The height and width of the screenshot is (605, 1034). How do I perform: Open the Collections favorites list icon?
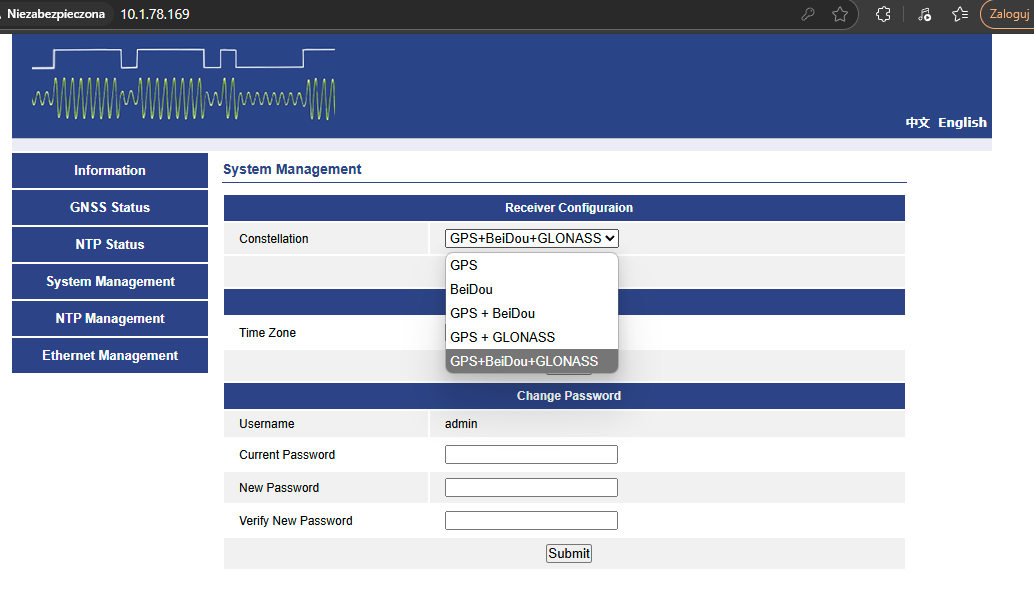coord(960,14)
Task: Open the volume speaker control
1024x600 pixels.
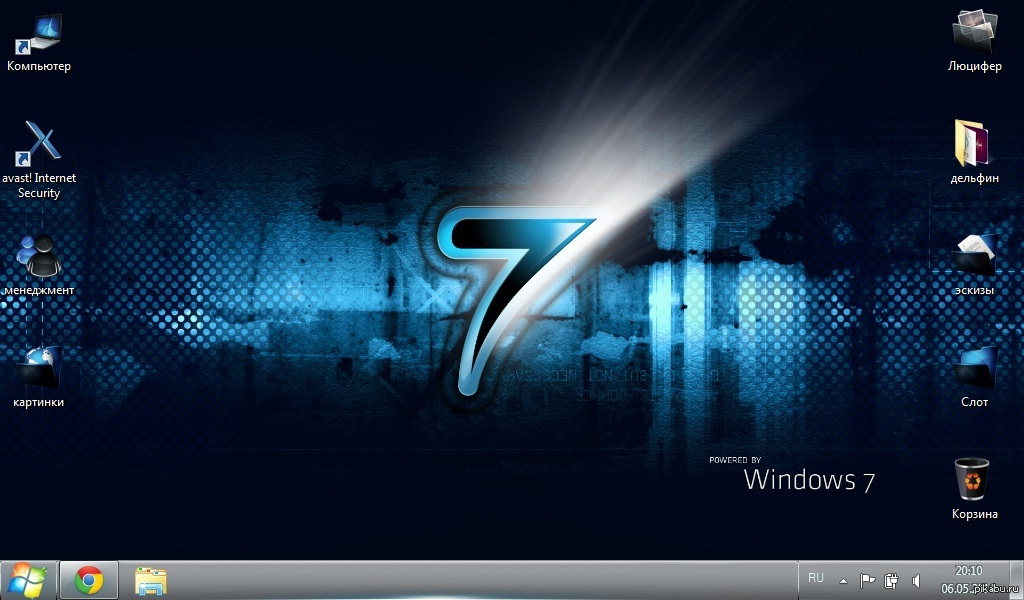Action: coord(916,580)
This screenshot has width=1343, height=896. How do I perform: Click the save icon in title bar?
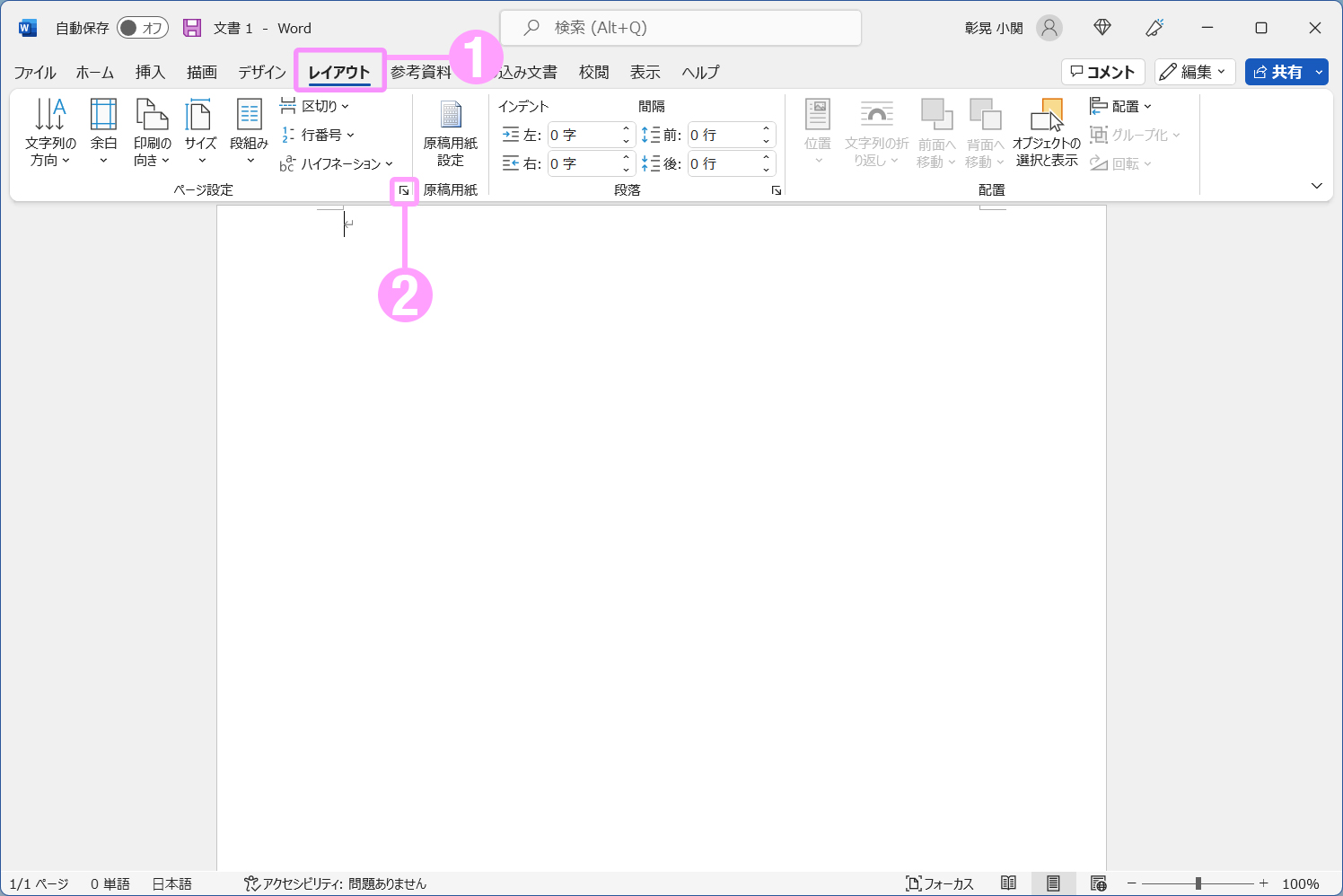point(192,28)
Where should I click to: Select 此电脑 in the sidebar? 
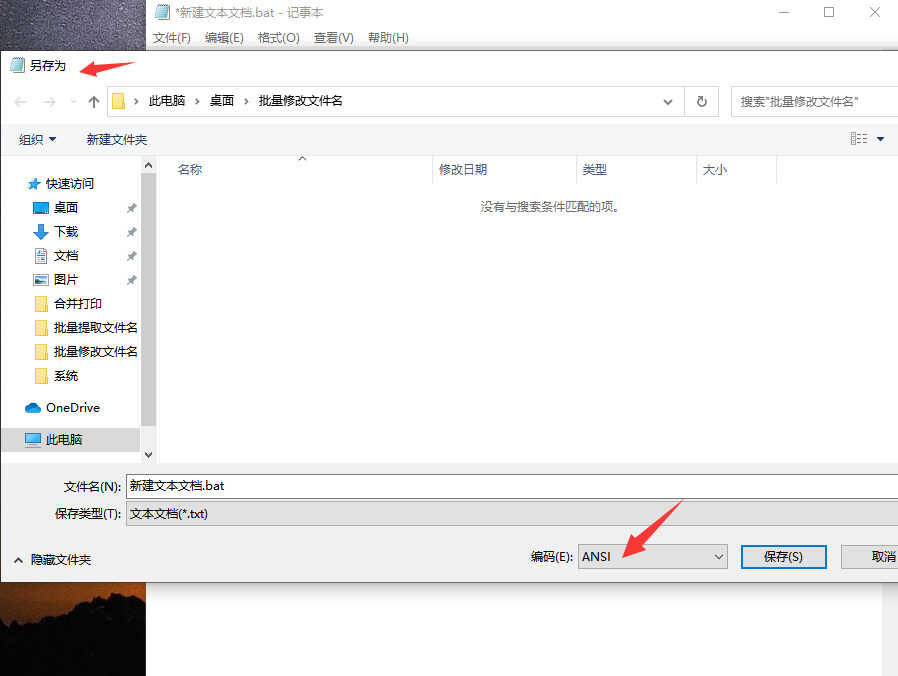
----------
### Task
Lines from the one with "This screenshot has" through the final line of the listing above: copy them exactly, both ends included, and omit every picture.

### Your response
This screenshot has width=1343, height=896. How do I perform: Click the save icon in title bar?
point(192,28)
Where should I click to: Select 此电脑 in the sidebar? 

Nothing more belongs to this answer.